C O N F I D E N T I A L SECTION 01 OF 04 KYIV 001300 
 
SIPDIS 
 
E.O. 12958: DECL: 07/03/2018 
TAGS: PGOV PREL PINR UP
SUBJECT: UKRAINE: YATSENYUK, RISING POLITICIAN 
 
REF: 07 KYIV 00924 
 
KYIV 00001300  001.2 OF 004 
 
 
Classified By: Ambassador for reasons 1.4(b,d). 
 
1. (C) Summary. Rada Speaker Arseniy Yatsenyuk has become one 
of the most interesting senior politicians in Ukraine to 
watch.  Only 34 years old, Yatsenyuk has already served not 
only as chair of the parliament, but Foreign Minister, 
Minister of Economy, and Acting Governor of the National 
Bank.  Some of his success may be credited to his ability to 
reach out to various camps and appear nonpartisan -- he 
received his FM and Speaker positions as a compromise 
candidate -- and to his ties to a number of older politicians 
and businessmen who championed his career at various stages. 

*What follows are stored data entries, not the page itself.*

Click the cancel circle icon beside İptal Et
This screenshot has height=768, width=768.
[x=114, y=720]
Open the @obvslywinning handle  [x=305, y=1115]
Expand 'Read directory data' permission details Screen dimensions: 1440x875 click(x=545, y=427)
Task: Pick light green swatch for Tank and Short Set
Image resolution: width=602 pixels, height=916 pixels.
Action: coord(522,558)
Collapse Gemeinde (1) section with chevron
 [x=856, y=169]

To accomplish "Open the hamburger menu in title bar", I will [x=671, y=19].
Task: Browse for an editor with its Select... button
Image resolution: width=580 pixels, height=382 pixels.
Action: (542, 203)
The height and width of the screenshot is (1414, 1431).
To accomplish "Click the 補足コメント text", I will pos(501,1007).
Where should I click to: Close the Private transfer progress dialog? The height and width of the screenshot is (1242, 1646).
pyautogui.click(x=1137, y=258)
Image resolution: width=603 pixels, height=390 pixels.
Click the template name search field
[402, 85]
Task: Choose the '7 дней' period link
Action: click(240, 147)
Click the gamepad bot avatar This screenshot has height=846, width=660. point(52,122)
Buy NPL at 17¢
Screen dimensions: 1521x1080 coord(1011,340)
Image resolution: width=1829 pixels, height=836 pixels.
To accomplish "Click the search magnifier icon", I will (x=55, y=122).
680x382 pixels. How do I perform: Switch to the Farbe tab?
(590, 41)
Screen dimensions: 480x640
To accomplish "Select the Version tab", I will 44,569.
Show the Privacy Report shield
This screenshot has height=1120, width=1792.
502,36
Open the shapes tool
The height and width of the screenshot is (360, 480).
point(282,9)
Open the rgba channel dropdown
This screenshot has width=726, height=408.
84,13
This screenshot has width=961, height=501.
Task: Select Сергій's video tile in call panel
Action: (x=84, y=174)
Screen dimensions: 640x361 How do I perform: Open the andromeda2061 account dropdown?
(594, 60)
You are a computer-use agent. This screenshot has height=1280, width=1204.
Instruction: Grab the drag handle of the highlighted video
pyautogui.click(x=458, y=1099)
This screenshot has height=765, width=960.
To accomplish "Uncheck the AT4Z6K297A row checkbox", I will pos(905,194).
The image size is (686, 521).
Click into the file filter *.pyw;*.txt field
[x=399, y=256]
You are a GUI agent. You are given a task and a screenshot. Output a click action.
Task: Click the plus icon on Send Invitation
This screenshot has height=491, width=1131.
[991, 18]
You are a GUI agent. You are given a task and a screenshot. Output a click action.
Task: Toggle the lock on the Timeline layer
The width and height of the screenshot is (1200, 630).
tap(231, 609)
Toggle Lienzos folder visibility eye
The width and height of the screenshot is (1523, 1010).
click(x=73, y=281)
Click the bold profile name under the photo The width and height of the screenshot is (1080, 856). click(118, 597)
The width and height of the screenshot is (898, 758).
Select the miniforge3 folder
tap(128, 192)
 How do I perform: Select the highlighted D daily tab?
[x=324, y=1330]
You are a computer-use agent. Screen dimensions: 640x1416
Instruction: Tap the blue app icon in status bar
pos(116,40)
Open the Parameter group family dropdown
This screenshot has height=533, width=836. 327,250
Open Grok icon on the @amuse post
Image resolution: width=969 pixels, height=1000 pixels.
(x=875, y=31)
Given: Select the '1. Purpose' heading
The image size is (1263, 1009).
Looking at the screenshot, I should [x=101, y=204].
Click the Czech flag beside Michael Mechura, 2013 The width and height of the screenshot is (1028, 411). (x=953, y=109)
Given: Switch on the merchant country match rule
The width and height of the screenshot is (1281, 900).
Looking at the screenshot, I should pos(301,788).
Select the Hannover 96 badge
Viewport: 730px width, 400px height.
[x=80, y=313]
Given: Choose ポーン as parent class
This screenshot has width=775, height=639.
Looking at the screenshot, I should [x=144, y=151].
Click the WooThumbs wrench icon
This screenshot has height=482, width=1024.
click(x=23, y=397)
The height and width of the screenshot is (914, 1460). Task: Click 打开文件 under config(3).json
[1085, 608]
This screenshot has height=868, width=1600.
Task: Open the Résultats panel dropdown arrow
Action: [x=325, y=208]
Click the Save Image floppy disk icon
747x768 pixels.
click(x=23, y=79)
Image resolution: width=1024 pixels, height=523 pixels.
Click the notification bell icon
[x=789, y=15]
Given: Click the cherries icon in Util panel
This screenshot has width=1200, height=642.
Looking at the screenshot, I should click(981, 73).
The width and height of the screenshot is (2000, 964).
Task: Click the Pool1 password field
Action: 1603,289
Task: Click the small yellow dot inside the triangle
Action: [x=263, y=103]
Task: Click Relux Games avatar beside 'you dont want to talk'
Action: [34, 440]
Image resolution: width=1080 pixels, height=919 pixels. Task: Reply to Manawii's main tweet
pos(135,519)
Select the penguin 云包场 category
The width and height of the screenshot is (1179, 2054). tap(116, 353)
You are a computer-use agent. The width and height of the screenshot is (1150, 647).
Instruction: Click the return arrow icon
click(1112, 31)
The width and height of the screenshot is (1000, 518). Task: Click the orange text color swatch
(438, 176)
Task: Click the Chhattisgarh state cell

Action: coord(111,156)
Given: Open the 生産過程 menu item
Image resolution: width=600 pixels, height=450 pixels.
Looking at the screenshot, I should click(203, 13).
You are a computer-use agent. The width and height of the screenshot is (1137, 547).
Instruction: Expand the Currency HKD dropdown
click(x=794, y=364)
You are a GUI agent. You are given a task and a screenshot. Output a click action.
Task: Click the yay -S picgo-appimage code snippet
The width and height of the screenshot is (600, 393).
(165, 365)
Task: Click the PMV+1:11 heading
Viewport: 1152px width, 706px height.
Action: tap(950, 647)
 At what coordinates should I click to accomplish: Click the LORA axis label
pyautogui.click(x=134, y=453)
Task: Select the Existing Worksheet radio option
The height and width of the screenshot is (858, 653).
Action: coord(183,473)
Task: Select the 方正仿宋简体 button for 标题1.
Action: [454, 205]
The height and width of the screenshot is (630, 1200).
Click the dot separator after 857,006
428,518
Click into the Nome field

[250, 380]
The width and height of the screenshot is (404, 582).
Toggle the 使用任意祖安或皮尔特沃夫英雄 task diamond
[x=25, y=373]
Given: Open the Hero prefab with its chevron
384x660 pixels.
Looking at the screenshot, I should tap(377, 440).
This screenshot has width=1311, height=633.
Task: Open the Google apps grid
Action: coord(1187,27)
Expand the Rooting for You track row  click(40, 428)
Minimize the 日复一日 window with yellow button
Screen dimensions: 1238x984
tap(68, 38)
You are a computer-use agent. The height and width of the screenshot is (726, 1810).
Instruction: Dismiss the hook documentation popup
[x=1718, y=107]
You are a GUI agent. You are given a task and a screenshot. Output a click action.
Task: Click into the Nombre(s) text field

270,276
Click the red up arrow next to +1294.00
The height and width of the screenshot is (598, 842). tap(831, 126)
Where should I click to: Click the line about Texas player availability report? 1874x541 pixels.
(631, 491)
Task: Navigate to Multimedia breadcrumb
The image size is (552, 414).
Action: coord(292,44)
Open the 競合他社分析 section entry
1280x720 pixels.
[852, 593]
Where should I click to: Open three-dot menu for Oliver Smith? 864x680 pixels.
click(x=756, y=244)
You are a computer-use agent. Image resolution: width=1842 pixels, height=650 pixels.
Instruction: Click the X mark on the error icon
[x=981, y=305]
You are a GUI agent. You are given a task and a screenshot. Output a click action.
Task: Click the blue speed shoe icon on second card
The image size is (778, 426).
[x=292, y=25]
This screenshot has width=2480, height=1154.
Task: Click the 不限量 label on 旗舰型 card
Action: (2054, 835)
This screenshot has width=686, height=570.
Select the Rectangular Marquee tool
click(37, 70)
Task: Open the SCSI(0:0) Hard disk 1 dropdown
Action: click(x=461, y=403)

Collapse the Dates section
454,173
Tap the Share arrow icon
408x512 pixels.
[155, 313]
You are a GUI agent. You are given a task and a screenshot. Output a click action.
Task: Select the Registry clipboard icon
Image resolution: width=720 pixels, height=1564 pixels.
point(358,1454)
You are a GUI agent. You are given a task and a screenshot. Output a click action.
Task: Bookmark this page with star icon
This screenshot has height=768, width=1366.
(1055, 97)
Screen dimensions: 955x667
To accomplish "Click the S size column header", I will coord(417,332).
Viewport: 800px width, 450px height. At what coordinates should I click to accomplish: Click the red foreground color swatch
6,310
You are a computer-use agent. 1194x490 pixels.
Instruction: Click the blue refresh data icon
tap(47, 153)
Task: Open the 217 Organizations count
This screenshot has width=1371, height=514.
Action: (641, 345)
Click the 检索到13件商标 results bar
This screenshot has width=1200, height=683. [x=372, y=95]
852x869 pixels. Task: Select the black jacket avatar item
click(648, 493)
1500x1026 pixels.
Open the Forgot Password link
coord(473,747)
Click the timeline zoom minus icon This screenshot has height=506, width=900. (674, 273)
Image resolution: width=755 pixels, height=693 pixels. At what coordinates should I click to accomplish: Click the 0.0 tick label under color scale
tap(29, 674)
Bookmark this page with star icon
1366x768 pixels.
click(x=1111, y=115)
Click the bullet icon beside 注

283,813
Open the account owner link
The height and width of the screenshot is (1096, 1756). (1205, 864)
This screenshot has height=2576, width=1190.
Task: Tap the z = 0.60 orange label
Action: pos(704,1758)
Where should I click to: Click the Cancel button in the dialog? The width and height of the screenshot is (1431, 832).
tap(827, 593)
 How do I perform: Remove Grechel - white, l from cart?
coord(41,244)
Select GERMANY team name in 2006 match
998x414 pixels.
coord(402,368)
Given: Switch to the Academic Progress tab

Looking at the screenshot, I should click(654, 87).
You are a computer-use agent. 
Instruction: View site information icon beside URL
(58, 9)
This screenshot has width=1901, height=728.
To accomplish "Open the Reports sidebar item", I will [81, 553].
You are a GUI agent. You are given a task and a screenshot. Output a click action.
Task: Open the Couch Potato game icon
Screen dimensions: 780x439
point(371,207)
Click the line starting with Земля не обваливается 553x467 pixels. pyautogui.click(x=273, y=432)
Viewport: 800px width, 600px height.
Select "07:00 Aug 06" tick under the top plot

Yatsenyuk has grown as Speaker, learning to exert his 
authority to try to keep the often deadlocked parliament 
moving forward.  He has also embraced the role of mediator, 
trying to keep the coalition intact, while encouraging the 
opposition to act constructively.  Privately, Yatsenyuk has 
founded a think tank to promote Ukraine's international 
image, increase discussion of key security issues, and give 
financial support to young leaders -- the Speaker also made 
the list of the country's top philanthropists in 2007.  Now 
press and politicians are beginning to speculate whether 
Yatsenyuk might be in line to become Prime Minister, head of 
a new political project, or may harbor presidential ambitions 
of his own.  When asked about future plans, Yatsenyuk has 
been relatively coy, saying that he would only lead a party 
of his own making.  He has been open in his support for the 
coalition, for now, and his opposition to a new constitution. 
 
 
2. (C) Comment.  Whether Yatsenyuk's ambitions include making 
a run for the presidency next year or whether he is biding 
his time until the current crop of leaders has faded is 
unclear at this point.  Given Yushchenko's dismal popularity 
ratings, and the fact that Yanukovych and the Party of 
Regions have not succeeded in recent elections at breaking 
their 33 percent support cap, there could be an opening for a 
fresh face in 2009.  However, Yatsenyuk has been careful not 
to burn bridges and may decide to wait before making any 
political alliances or moves in his own interest, since he 
does not know who might win next year's election.  Although 
Yatsenyuk is clearly close to President Yushchenko, he has 
maintained decent ties with PM Tymoshenko and with 
politicians and oligarchs in other camps.  His immediate goal 
may be to avoid being sent back to a low-profile position 
like the National Bank if there is a government shake-up. 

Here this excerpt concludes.